■ MATERIAL PROVIDED ■
§
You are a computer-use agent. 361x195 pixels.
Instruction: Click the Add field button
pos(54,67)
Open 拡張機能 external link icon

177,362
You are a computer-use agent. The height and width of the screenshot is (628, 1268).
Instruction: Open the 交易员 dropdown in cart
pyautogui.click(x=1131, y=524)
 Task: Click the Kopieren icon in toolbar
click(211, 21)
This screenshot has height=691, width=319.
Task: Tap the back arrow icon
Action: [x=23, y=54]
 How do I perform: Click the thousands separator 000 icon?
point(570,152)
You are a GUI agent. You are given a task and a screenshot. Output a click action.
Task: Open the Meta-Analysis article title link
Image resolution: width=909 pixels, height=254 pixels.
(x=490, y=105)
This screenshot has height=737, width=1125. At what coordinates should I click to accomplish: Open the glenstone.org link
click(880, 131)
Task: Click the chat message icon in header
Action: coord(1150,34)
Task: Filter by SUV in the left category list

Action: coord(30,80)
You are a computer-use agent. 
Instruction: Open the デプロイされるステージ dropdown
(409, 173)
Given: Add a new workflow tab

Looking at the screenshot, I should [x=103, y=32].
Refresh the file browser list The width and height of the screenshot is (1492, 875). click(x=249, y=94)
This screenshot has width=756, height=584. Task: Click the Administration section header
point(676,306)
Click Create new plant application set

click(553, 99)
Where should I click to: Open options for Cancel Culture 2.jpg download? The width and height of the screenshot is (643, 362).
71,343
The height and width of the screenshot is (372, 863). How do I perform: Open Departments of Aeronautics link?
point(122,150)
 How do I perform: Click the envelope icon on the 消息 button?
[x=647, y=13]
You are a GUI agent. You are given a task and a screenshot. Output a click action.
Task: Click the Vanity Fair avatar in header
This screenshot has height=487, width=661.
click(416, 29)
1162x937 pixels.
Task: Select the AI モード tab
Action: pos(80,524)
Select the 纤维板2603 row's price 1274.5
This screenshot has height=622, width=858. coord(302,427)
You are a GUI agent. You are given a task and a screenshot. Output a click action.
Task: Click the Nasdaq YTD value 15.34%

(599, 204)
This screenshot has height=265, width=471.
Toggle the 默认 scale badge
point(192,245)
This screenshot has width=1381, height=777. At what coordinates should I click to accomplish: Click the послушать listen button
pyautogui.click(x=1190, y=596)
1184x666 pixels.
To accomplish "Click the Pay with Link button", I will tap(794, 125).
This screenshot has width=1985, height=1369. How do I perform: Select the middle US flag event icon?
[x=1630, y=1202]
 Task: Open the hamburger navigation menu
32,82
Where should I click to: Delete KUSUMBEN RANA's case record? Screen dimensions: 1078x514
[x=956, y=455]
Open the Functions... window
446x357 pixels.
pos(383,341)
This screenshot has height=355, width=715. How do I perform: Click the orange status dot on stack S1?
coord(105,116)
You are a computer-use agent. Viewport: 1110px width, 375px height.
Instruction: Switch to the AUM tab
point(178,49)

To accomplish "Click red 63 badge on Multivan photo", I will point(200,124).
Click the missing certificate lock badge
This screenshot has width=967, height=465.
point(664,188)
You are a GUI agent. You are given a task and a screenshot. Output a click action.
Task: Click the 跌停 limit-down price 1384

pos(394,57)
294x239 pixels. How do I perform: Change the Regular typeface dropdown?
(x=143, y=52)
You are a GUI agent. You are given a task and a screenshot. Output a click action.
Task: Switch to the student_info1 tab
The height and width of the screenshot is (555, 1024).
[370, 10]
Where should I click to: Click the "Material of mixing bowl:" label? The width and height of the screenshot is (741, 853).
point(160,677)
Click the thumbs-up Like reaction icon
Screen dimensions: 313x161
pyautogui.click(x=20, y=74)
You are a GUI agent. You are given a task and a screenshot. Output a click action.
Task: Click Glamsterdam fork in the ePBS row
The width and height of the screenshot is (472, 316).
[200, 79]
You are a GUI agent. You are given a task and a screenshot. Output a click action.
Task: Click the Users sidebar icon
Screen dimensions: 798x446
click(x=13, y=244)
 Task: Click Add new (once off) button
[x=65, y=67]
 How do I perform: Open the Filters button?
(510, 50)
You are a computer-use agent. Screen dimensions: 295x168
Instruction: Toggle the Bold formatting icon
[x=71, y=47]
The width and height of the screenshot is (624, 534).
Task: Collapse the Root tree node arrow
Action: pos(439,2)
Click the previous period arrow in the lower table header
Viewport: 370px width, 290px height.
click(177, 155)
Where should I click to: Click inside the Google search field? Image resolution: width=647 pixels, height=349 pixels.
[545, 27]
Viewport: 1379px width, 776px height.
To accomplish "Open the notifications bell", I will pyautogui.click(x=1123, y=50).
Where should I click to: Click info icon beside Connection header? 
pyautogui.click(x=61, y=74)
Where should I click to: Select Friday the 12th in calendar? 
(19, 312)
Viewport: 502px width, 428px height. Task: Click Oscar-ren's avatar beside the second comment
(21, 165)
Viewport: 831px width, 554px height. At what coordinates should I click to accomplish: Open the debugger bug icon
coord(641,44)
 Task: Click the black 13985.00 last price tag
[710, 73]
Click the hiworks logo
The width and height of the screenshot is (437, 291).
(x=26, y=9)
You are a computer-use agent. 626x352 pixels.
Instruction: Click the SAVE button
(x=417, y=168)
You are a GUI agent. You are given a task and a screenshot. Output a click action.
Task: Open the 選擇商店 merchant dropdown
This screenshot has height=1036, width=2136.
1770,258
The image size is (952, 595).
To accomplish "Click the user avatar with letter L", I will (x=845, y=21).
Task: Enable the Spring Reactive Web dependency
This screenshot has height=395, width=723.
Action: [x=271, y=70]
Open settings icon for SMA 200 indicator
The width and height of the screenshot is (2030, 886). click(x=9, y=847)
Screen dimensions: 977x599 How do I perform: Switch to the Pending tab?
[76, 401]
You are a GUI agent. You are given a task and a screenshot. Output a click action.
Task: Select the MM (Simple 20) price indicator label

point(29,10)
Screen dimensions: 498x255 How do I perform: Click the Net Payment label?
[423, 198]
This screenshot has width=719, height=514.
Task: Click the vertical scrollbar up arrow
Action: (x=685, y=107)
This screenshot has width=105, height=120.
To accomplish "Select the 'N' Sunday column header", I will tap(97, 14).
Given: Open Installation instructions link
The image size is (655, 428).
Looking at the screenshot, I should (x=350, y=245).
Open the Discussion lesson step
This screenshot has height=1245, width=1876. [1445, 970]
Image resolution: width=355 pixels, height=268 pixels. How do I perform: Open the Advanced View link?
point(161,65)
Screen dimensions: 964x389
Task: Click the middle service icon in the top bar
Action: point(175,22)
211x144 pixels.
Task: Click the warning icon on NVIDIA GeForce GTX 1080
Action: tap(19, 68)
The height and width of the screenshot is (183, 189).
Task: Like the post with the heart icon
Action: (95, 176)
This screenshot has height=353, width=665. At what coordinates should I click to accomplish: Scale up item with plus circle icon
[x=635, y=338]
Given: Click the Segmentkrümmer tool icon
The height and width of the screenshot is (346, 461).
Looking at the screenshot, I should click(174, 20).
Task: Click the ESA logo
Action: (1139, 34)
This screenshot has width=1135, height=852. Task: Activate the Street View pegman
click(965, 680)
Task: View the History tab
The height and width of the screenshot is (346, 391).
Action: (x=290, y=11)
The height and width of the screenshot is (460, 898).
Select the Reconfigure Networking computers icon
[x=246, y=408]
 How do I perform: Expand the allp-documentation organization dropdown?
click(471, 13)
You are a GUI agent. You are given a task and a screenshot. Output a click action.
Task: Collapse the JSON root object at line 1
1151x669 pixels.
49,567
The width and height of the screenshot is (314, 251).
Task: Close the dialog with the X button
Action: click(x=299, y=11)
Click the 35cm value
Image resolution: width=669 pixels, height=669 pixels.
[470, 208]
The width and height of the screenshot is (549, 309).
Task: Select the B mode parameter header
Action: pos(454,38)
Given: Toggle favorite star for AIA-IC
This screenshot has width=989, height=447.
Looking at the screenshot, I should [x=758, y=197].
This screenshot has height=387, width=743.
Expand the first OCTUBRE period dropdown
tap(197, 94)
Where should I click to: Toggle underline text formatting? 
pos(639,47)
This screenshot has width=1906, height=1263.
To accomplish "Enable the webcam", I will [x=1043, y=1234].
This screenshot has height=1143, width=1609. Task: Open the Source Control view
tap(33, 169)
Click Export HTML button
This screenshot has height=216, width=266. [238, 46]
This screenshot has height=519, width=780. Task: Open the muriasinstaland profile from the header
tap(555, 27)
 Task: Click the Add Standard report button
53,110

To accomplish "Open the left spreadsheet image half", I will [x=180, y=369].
§
■ WRITTEN INSTRUCTION ■
Report every line of the items above that contains the word "accomplish", matching case exactly.

■ EXERCISE ANSWER ■
This screenshot has height=737, width=1125. At what coordinates should I click to accomplish: Open the glenstone.org link
This screenshot has width=1381, height=777. At what coordinates should I click to accomplish: Click the послушать listen button
To accomplish "Click the Pay with Link button", I will tap(794, 125).
To accomplish "Click red 63 badge on Multivan photo", I will point(200,124).
To accomplish "Open the notifications bell", I will pyautogui.click(x=1123, y=50).
Viewport: 831px width, 554px height. At what coordinates should I click to accomplish: Open the debugger bug icon
To accomplish "Click the user avatar with letter L", I will (x=845, y=21).
To accomplish "Select the 'N' Sunday column header", I will tap(97, 14).
This screenshot has height=353, width=665. At what coordinates should I click to accomplish: Scale up item with plus circle icon
To accomplish "Enable the webcam", I will [x=1043, y=1234].
To accomplish "Open the left spreadsheet image half", I will [x=180, y=369].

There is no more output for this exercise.